YOUR INSTRUCTIONS — Both the line with "Kachelmannwetter.com (297, 2364)" and the line with "[Odfoukávaný pruh kovadliny" in the records below must appear in the output, along with every line between them, exactly and with nothing added.

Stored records
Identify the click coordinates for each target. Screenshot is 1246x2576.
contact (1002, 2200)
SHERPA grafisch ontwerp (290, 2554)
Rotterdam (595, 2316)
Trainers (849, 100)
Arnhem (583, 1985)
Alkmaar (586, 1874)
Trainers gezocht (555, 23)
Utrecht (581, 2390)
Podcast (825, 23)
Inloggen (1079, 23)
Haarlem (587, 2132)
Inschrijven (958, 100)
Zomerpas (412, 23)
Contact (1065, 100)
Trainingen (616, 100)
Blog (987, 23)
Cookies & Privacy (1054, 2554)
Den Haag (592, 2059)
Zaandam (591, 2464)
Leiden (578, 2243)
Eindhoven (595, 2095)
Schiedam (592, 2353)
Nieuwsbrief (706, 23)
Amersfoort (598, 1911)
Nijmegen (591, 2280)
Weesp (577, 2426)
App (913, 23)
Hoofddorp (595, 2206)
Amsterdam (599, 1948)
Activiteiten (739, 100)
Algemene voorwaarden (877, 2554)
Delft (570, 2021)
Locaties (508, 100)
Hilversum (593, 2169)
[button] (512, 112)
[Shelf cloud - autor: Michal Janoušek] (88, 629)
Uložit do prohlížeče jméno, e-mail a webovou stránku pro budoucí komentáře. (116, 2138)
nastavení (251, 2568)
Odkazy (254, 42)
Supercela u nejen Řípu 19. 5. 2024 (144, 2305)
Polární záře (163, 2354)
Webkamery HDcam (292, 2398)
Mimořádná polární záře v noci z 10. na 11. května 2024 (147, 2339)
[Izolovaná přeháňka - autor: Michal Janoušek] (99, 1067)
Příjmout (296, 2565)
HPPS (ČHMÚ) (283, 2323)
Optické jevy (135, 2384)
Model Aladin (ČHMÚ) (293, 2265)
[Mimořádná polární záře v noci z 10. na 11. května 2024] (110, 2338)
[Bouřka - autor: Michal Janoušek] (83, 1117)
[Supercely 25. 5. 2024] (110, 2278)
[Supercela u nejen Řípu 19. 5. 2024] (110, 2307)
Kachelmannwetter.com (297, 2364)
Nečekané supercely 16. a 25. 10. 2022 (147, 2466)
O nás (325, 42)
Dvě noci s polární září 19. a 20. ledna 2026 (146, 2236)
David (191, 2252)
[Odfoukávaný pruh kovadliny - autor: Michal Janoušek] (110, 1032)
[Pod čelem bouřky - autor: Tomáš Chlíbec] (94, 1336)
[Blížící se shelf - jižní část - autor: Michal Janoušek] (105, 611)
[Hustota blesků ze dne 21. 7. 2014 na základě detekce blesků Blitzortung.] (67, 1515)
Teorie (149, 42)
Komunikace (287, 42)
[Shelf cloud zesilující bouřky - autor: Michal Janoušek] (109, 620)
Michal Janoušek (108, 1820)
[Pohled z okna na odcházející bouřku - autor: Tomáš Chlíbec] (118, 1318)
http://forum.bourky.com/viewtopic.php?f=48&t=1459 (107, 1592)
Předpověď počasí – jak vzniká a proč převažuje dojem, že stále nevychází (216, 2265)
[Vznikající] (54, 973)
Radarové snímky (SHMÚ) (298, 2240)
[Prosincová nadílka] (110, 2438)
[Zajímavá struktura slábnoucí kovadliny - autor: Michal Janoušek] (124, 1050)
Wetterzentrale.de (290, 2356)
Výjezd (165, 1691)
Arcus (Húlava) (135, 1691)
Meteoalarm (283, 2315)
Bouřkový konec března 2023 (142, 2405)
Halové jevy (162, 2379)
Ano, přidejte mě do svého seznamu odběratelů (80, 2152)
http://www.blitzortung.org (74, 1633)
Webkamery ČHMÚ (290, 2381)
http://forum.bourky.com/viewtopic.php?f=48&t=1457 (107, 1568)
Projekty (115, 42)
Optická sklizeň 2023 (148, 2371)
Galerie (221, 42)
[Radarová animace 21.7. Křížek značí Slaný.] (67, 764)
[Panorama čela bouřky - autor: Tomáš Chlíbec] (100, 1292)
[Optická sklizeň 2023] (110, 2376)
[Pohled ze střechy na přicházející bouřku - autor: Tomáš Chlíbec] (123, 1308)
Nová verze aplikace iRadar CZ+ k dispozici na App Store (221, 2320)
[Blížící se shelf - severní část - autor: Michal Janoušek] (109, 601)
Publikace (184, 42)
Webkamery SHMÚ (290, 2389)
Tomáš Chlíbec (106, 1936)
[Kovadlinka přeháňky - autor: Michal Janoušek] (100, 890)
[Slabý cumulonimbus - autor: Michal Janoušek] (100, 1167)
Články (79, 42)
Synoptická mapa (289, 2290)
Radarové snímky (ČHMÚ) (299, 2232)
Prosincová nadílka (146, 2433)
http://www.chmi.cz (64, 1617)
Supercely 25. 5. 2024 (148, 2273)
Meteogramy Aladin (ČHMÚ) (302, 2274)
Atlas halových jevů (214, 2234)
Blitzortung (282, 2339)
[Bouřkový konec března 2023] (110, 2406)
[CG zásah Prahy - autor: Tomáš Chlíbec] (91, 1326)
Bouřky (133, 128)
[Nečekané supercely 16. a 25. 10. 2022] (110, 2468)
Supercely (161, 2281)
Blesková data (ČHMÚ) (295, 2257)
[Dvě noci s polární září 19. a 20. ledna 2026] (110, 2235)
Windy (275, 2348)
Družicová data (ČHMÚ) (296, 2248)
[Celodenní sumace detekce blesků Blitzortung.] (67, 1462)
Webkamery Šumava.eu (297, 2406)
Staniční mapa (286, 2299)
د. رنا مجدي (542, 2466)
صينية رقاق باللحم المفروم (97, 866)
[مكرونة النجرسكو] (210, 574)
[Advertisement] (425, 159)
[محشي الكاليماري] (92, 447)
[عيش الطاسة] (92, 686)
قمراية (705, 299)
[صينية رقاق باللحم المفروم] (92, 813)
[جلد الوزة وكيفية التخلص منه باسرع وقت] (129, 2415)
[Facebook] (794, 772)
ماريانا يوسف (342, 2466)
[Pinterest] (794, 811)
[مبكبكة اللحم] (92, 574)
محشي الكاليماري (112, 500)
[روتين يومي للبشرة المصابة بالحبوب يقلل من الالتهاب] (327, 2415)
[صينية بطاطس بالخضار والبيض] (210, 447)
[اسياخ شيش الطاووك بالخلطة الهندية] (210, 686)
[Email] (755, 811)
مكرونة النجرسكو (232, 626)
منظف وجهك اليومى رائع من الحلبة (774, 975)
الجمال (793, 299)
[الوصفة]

RESULT OF THE EXERCISE —
Kachelmannwetter.com (297, 2364)
Nečekané supercely 16. a 25. 10. 2022 (147, 2466)
O nás (325, 42)
Dvě noci s polární září 19. a 20. ledna 2026 (146, 2236)
David (191, 2252)
[Odfoukávaný pruh kovadliny - autor: Michal Janoušek] (110, 1032)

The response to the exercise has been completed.